> [Task instructions] Your output must consist of the records printed verbatim, with the pictures excluded.

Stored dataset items

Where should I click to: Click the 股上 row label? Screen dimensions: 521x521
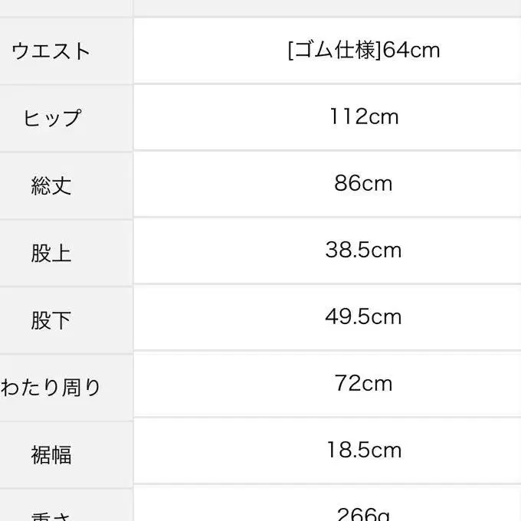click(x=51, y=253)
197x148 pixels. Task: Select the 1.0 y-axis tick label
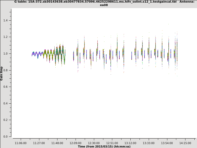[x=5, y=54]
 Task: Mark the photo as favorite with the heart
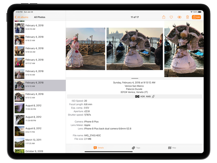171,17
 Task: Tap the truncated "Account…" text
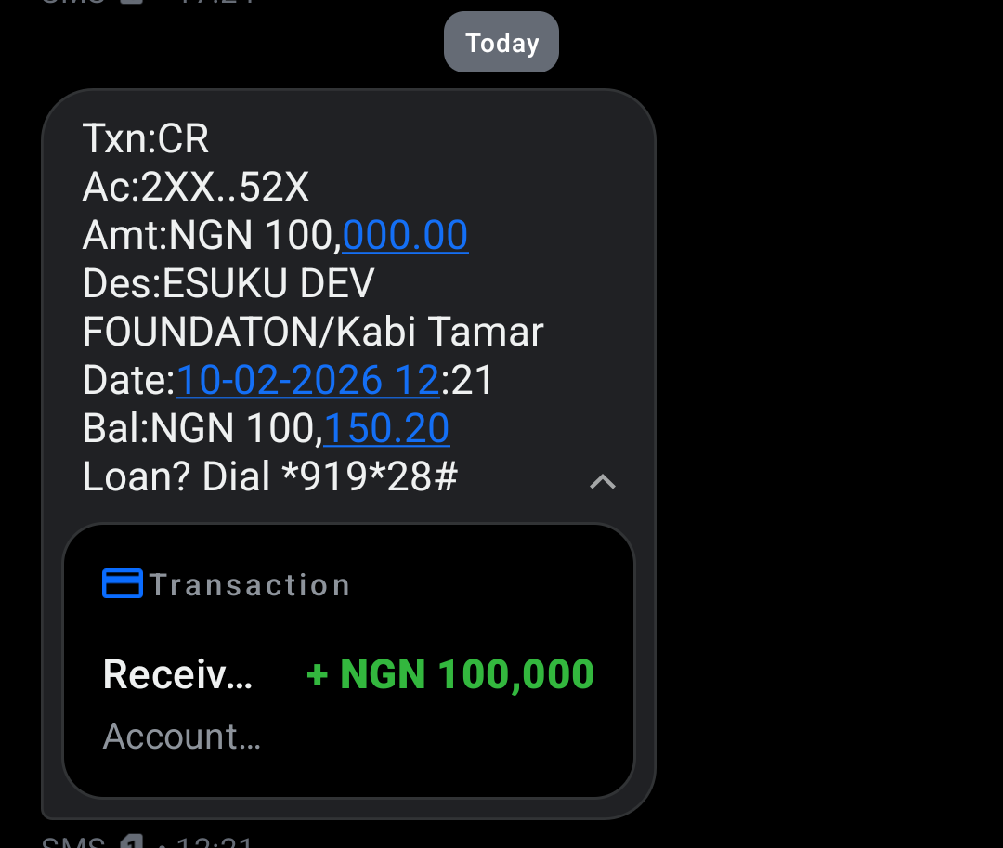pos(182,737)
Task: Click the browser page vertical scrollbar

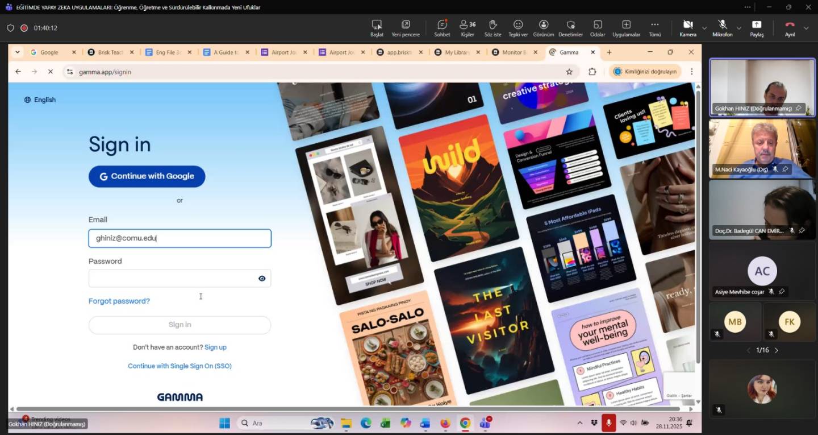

> [Answer to the exercise]
Where should I click to: Click the 股上 row label? Screen dimensions: 521x521
click(x=51, y=253)
197x148 pixels. Task: Select the 1.0 y-axis tick label
[x=5, y=54]
 Task: Mark the photo as favorite with the heart
171,17
 Task: Tap the truncated "Account…" text
pos(182,737)
Task: Click the browser page vertical scrollbar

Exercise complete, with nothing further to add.